### Exercise description:
Nothing but the lines from the one containing "1568x742 pixels. Task: Close" through the last line of the records below should be copied, exactly and without pictures.

--- START ---

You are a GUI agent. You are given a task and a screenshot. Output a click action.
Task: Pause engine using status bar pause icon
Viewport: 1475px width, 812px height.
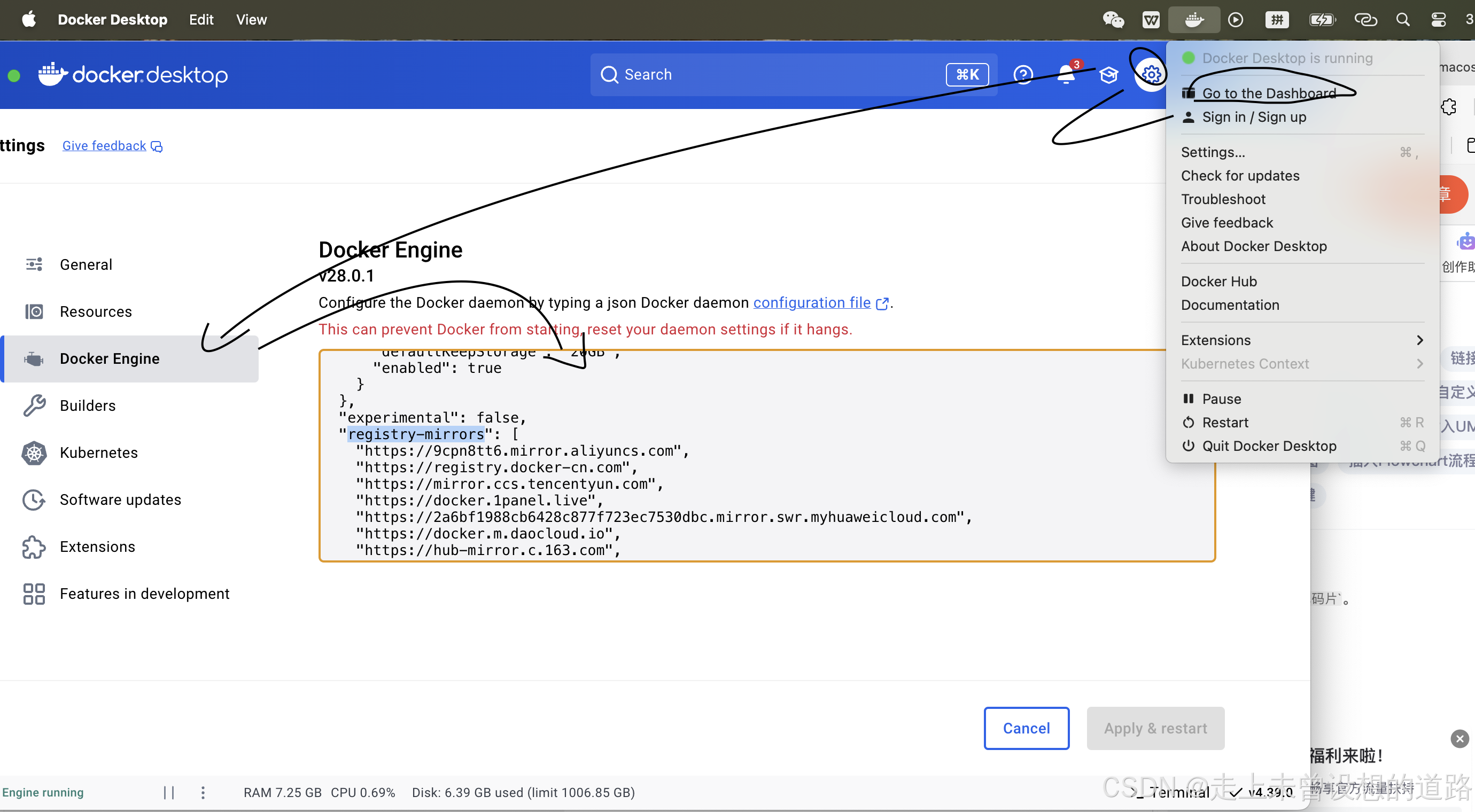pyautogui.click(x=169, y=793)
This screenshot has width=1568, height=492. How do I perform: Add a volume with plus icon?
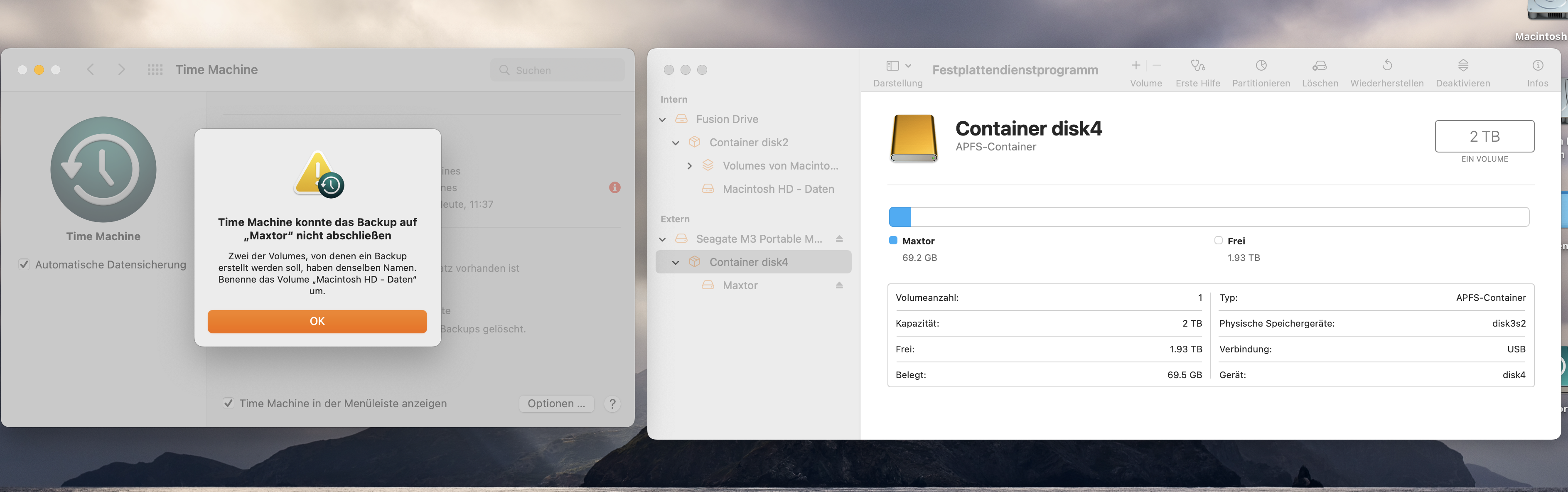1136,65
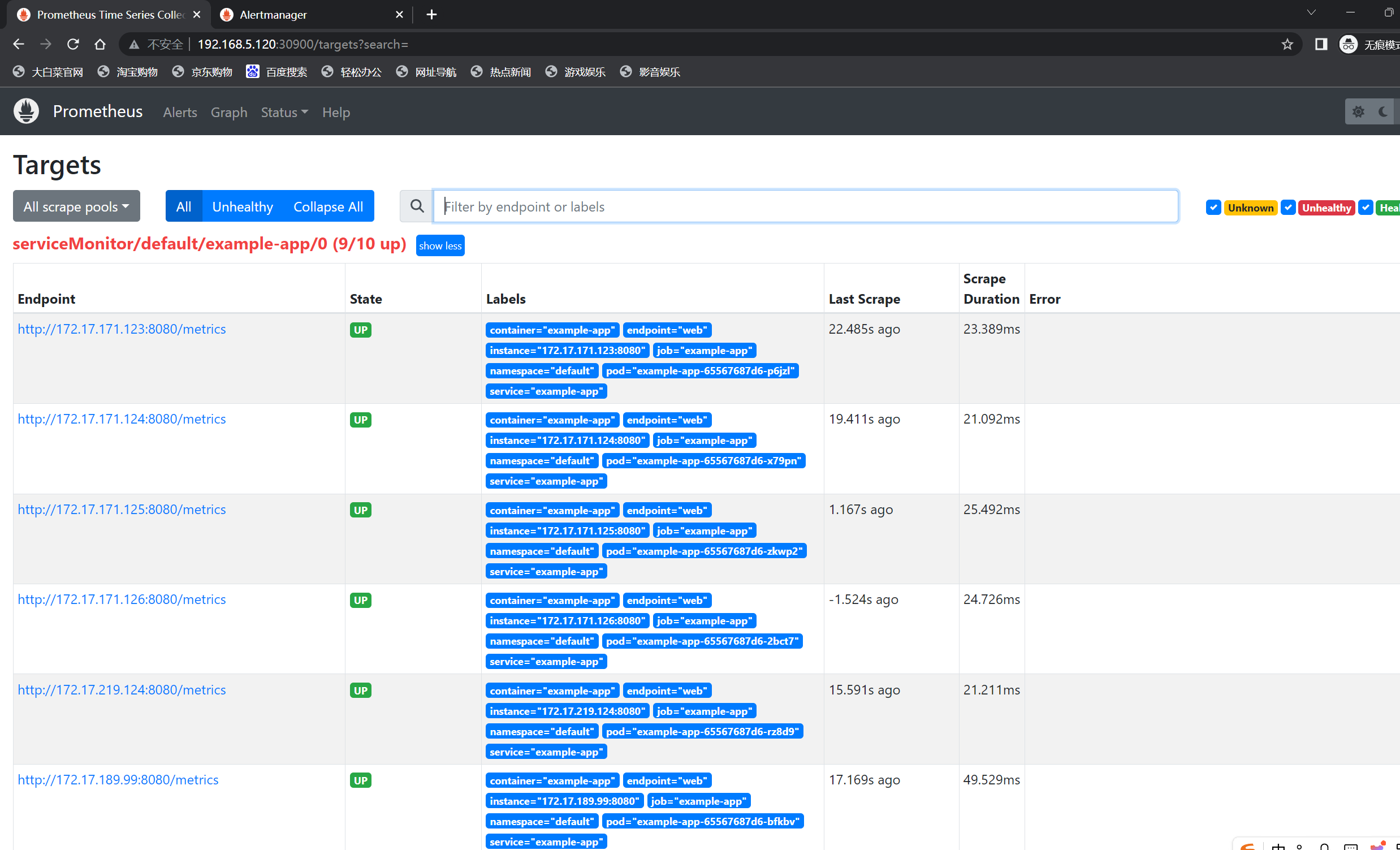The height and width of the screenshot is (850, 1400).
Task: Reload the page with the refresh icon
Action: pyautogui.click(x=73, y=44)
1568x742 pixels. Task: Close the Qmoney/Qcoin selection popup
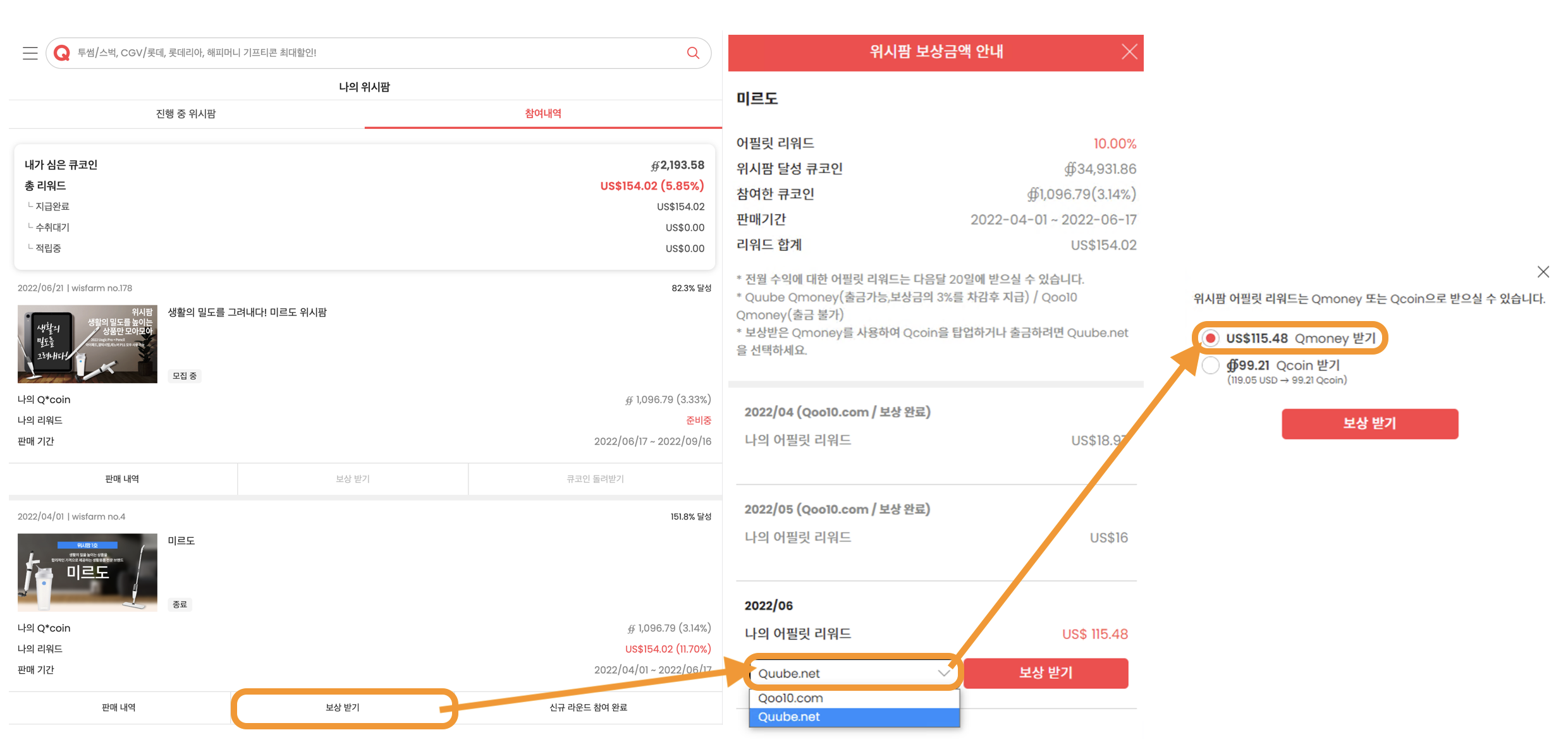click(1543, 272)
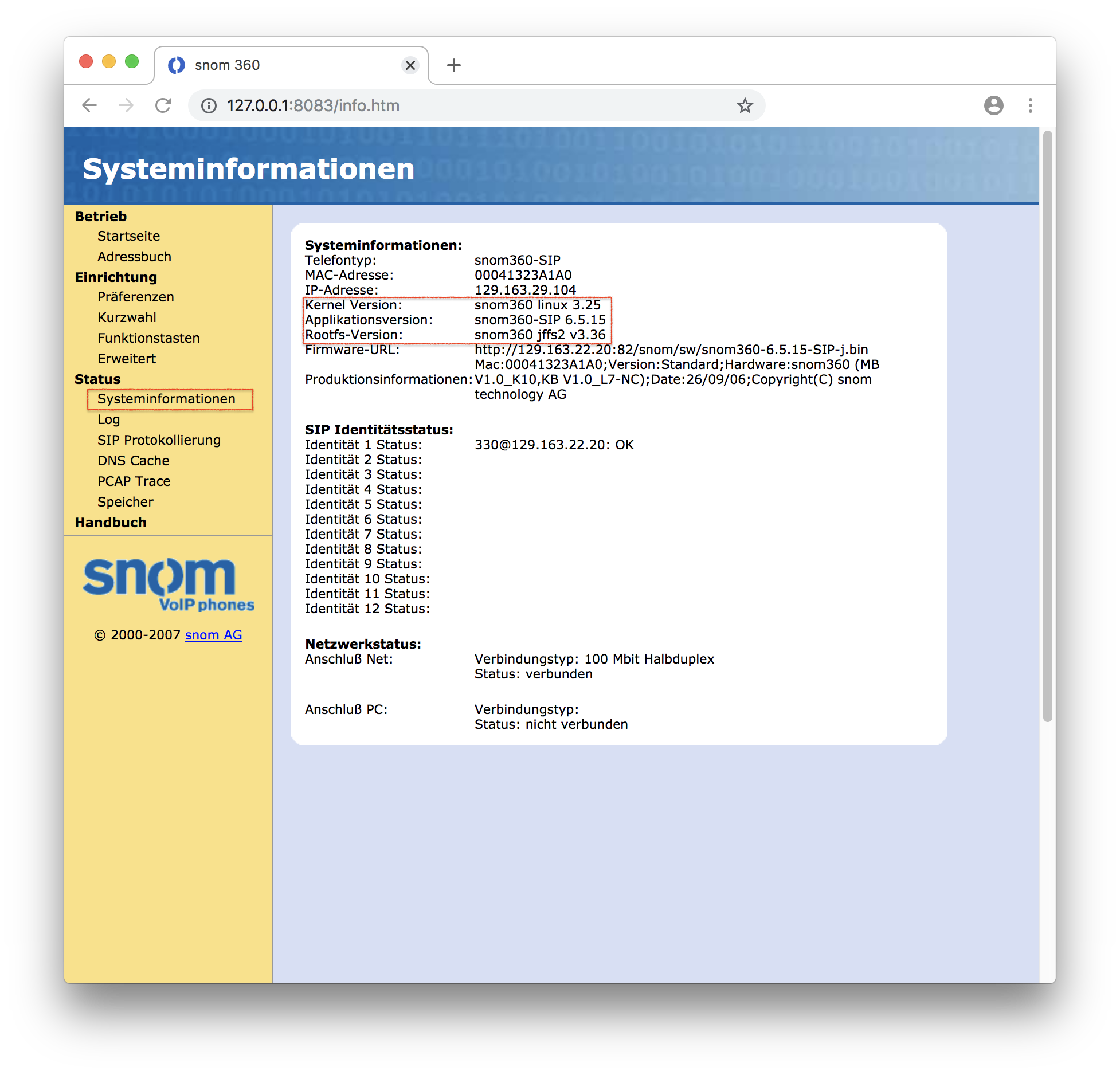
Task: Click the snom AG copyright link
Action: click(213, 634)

--- END ---

### Exercise output:
1568x742 pixels. Task: Close the Qmoney/Qcoin selection popup
click(1543, 272)
Task: Click the snom AG copyright link
Action: click(213, 634)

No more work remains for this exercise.